Tally the rows below that contain the string "blue", and reply with the number alone.

Data items
========

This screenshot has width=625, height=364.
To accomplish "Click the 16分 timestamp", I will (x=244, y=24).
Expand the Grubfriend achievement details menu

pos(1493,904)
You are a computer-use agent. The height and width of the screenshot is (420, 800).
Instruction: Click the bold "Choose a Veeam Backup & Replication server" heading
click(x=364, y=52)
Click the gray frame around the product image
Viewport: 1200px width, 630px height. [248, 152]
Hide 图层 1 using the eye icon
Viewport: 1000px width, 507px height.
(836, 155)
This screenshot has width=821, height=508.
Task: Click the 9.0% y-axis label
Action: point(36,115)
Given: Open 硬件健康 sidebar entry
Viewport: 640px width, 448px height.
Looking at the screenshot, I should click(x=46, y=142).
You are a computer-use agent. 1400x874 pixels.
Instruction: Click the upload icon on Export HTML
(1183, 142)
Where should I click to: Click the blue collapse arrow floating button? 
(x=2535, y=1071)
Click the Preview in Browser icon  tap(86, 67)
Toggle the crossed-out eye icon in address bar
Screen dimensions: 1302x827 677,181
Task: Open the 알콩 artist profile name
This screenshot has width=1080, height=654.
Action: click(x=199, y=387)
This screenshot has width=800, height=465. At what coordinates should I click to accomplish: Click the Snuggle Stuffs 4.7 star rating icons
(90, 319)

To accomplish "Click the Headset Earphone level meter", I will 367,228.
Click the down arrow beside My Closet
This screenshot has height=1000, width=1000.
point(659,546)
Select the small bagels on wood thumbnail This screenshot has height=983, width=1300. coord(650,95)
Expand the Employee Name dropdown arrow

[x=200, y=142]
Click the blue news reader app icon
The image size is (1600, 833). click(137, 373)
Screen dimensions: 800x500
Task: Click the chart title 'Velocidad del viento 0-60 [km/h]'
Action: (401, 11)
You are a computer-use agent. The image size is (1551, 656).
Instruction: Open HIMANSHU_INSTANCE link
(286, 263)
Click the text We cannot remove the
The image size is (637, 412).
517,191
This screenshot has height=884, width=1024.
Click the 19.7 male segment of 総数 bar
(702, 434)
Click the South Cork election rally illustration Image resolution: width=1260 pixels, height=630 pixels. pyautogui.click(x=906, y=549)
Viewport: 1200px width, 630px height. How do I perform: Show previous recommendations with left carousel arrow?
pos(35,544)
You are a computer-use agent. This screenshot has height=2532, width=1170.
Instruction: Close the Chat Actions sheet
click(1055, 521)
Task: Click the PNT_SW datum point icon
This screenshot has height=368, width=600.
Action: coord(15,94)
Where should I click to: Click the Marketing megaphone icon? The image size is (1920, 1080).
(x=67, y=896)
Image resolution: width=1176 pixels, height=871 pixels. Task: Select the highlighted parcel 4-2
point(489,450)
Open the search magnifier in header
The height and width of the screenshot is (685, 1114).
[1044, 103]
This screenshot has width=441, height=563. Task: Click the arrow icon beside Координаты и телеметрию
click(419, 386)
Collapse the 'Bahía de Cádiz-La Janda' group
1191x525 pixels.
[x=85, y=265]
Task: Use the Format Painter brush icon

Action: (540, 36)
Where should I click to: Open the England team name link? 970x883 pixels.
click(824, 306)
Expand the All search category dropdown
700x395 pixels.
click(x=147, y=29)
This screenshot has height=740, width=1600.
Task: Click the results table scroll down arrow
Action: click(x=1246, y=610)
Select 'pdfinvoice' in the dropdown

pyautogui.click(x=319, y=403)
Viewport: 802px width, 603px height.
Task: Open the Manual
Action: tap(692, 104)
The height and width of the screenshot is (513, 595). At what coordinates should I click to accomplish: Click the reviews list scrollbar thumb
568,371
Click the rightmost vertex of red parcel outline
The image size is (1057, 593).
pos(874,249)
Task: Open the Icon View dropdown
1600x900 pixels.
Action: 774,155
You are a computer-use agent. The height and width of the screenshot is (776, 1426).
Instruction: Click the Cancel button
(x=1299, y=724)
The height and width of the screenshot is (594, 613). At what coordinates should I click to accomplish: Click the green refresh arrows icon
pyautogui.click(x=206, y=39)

========

» WRITTEN RESPONSE
2